To prospectively monitor changes in rectal cancer perfusion after combined neoadjuvant chemotherapy and radiation therapy with perfusion computed tomography (CT) and to evaluate whether perfusion CT findings correlate with response to therapy.


The study was approved by the institutional ethics committee of the European Institute of Oncology; written informed consent was obtained from all participants before the study. Twenty-five patients with rectal adenocarcinoma (18 men, seven women; age range, 42-72 years; mean age, 61.3 years) underwent perfusion CT; all of them underwent neoadjuvant chemotherapy and radiation therapy, followed by surgery. In 19 patients, perfusion CT was repeated after chemotherapy and radiation therapy. Dynamic perfusion CT was performed for 50 seconds after intravenous injection of contrast medium (40 mL, 370 mg iodine per milliliter, 4 mL/sec). Blood flow (BF), blood volume (BV), mean transit time, and permeability-surface area product (PS) were computed in the tumor and in normal rectal wall by two independent blinded radiologists. Microvessel density was evaluated in pretreatment biopsy specimens in nine patients and in surgical specimens in seven patients. Wilcoxon signed-rank and rank sum tests were used for paired and independent comparisons, respectively.
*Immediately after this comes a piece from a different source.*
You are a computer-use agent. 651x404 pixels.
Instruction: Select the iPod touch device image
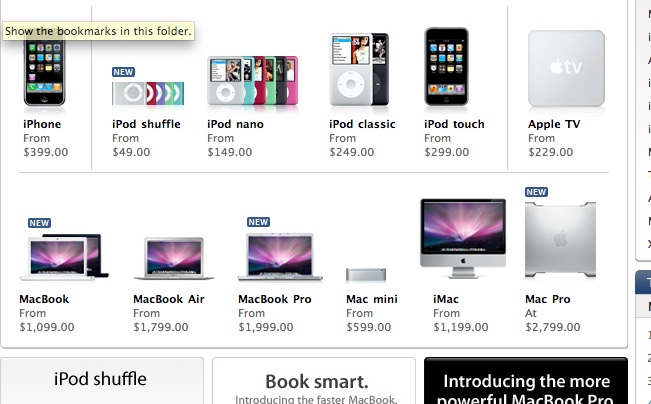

BF, BV, and PS were significantly higher in rectal cancer than in normal rectal wall (P < .001). BF, BV, and PS significantly decreased after combined chemotherapy and radiation therapy (P < .009). No correlation was found between perfusion parameters and microvessel density, neither in baseline values nor in posttherapy changes. Baseline BF and BV in the seven patients who failed to respond to treatment were significantly lower than in the 17 responders (P = .02 for BF and < .001 for BV).


Perfusion CT has potential for monitoring the effects of combined neoadjuvant chemotherapy and radiation therapy and predicting the response of rectal cancer to such therapy.